EXTRACTED ENTRIES:
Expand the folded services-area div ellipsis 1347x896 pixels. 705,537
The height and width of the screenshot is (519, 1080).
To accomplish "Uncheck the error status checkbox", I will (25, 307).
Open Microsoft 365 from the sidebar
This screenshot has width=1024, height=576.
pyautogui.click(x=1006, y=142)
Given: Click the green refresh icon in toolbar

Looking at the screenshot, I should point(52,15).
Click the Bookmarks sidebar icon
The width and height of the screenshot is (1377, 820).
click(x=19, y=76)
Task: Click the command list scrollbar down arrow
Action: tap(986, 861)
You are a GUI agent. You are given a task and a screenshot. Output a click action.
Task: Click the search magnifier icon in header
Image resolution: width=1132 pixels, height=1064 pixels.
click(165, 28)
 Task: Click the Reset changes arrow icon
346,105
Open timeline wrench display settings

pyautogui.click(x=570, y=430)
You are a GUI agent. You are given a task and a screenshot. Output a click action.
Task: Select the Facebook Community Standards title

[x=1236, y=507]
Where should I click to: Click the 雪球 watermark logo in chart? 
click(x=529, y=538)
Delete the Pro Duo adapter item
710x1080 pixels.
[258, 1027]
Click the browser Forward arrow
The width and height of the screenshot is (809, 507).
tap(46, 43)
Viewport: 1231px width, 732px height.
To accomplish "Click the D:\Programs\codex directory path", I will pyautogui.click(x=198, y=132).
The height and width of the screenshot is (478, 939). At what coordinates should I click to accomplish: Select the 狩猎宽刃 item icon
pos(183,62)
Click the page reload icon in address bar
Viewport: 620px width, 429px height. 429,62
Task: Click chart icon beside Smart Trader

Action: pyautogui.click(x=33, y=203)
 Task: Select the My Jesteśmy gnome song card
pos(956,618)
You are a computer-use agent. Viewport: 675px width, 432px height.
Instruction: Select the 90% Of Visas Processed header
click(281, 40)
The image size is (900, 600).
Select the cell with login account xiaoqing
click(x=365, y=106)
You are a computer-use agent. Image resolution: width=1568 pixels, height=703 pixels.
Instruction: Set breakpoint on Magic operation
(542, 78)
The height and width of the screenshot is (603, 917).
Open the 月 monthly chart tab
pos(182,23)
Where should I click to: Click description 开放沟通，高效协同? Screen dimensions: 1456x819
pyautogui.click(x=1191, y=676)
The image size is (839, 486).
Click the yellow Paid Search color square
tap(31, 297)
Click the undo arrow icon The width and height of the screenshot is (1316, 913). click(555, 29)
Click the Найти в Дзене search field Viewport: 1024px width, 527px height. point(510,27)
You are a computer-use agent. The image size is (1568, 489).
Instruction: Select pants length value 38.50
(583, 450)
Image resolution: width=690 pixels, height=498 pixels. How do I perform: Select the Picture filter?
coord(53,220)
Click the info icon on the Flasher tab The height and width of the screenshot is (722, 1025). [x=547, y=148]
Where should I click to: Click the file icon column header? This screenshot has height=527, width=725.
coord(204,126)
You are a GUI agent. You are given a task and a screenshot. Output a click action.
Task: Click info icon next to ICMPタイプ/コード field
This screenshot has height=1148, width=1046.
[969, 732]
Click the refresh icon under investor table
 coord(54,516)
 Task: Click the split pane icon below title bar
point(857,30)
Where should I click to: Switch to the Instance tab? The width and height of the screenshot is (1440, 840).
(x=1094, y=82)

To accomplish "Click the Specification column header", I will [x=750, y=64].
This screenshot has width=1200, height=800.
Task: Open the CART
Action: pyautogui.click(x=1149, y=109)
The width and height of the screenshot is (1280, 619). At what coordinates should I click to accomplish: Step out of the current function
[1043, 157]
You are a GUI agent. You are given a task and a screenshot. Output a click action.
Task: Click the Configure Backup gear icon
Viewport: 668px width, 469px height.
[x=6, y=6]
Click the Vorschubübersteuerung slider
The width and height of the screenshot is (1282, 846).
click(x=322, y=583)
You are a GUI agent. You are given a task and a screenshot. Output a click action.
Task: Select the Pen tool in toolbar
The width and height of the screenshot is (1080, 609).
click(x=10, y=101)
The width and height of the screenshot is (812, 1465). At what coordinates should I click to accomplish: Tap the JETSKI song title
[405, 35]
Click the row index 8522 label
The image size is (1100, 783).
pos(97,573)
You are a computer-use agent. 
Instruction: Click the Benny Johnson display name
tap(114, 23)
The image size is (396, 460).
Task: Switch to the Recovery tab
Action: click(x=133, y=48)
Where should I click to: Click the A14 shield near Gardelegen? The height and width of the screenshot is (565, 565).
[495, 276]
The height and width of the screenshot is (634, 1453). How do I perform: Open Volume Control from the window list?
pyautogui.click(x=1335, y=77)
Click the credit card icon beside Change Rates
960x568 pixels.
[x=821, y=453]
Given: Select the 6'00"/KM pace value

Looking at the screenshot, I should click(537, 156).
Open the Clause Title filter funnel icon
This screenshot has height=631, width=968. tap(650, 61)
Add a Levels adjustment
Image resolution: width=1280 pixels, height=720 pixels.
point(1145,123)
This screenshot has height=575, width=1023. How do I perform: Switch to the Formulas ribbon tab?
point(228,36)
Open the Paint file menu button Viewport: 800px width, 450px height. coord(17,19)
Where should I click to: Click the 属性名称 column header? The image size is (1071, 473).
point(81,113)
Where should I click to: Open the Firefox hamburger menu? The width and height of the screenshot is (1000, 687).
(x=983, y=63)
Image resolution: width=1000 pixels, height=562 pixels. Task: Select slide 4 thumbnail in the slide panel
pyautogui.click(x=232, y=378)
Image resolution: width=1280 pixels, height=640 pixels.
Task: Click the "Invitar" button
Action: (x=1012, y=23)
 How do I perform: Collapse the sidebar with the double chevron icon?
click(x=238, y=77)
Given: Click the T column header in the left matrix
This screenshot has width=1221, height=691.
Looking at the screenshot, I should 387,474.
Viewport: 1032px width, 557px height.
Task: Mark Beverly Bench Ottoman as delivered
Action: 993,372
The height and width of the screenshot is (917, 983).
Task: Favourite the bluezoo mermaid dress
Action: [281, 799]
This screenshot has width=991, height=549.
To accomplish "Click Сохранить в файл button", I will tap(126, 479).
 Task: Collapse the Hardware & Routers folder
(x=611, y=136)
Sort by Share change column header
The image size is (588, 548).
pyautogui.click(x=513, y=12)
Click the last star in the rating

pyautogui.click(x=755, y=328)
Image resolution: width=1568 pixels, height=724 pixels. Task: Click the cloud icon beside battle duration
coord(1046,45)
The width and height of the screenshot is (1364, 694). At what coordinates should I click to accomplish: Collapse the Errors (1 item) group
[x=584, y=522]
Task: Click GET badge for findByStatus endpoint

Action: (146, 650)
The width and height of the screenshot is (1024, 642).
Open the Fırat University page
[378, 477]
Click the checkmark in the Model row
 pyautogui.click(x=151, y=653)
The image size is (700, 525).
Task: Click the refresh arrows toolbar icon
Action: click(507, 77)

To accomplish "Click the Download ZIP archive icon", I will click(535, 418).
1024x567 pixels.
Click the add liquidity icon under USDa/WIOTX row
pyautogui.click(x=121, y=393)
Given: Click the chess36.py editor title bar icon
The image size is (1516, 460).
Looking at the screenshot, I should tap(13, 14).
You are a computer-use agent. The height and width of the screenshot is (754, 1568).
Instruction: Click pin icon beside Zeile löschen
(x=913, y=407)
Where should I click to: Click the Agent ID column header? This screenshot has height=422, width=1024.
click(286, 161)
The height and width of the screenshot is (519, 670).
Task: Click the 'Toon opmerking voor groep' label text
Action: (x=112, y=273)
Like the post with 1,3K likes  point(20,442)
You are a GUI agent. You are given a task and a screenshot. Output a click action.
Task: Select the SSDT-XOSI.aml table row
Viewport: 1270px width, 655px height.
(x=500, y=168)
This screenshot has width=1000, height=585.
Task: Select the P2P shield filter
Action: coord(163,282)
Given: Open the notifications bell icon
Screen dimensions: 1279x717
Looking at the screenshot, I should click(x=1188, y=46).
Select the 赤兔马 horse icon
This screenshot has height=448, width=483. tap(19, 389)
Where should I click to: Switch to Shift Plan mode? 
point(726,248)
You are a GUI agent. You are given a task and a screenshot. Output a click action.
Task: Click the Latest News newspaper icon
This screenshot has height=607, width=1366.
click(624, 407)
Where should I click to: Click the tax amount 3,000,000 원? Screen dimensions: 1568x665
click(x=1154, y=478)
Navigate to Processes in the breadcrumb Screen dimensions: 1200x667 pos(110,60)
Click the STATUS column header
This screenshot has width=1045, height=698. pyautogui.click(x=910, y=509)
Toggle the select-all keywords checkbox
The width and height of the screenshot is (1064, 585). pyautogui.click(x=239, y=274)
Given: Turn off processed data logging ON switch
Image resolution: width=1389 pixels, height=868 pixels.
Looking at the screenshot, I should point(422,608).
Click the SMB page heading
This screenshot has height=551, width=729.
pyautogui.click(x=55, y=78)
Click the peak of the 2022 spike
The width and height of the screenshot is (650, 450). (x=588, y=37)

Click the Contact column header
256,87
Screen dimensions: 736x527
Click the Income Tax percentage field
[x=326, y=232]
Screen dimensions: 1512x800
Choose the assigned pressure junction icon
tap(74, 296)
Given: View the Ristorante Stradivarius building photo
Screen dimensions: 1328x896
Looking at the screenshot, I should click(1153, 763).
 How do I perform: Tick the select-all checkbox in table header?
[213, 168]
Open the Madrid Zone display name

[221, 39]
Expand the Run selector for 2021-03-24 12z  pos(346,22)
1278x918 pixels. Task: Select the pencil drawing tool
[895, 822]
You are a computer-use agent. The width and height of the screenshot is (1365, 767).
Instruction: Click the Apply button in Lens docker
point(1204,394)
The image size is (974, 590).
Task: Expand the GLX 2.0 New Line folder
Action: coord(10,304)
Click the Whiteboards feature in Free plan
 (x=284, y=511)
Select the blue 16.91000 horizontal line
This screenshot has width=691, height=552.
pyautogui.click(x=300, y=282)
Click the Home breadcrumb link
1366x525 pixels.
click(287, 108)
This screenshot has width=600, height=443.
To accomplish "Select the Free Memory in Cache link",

REQUIRED ACTION: Go through the records above, find every line with the word "computer", and list those lines.

WRITTEN RESPONSE:
You are a computer-use agent. Viewport: 675px width, 432px height.
You are a computer-use agent. Image resolution: width=1568 pixels, height=703 pixels.
You are a computer-use agent. The image size is (1568, 489).
You are a computer-use agent. 
You are a computer-use agent. The height and width of the screenshot is (754, 1568).
You are a computer-use agent. The width and height of the screenshot is (1365, 767).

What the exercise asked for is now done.